Last fall, Grainger said the commission promoted a statewide Restaurant Week, which went over big with both consumers and restaurants.

“It was a tremendous hit,” she said, noting a partnership with the North Carolina Department of Agriculture, which had some COVID relief money to spend on the program.

“We wanted to give back to the independently owned restaurants that got hit so hard with all of the (COVID) restrictions,” she said.

The 10-day Restaurant Week saw 37 restaurants across the state participate, with varying cuisines and price points.

“They were challenged with coming up with totally different ways to use sweet potatoes on their menu, from their coffee menu to their cocktail menu and everything in between,” she said. 

During the event, a social media campaign was tied to restaurants with the most tags and most posts about sweet potatoes helping operators win substantial prizes from commercial kitchen suppliers and others.

Consumers or patrons who participated in the promotion also were eligible to win some prizes, Grainger said.  “It was such a hit and so fantastic that we plan to do that again.”

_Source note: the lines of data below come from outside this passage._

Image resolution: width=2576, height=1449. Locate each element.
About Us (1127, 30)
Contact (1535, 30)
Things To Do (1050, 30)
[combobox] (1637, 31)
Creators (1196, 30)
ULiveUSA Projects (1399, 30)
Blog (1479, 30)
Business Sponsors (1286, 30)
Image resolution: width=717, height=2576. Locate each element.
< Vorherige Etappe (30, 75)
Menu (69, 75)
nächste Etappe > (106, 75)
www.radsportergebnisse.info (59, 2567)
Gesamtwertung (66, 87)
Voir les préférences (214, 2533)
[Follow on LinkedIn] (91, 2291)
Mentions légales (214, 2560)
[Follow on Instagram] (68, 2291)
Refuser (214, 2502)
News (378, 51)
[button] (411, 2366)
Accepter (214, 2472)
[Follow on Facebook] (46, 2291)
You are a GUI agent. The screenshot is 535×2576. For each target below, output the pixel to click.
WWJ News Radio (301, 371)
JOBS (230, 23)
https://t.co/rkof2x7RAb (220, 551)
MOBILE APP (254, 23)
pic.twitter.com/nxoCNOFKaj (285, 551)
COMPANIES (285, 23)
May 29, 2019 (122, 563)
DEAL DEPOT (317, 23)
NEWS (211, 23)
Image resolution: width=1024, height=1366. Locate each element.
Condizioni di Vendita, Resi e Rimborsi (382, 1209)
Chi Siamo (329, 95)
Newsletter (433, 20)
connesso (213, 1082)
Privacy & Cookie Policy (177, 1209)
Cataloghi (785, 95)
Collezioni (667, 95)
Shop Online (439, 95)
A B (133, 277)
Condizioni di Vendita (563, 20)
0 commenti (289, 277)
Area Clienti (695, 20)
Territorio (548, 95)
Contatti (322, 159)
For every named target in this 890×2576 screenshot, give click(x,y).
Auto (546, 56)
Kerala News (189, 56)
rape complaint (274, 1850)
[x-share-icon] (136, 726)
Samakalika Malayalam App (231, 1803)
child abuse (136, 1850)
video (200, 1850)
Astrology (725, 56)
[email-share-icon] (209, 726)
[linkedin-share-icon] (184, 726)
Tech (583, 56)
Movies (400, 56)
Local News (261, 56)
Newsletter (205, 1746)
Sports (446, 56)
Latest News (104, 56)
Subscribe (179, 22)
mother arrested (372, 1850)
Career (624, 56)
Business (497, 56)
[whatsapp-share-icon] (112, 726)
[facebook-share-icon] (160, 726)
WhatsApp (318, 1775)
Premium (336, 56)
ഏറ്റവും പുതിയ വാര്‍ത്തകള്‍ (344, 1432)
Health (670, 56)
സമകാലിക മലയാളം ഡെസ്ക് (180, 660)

The timing of the next Restaurant Week may not be this fall, but rather the spring of 2023, she said.

One reason for the spring timing of the next Restaurant Week promotion, she said, is the desire to send the message of how great sweet potatoes can be in the warmer months. Consumers can enjoy sweet potatoes in totally diverse ways in comparison with how they commonly consume them at winter and fall holiday gatherings, Grainger said.

The domestic fresh market and export demand are big parts of the success of North Carolina sweet potatoes, but Grainger said there is room for more processing use and capacity in the state.

Another market that is growing for sweet potatoes, she said, is use of the vegetable in pet foods.

“Our pets can benefit from sweet potatoes just as much as we do, and I think there's a real opportunity for additional growth there,” Grainger said.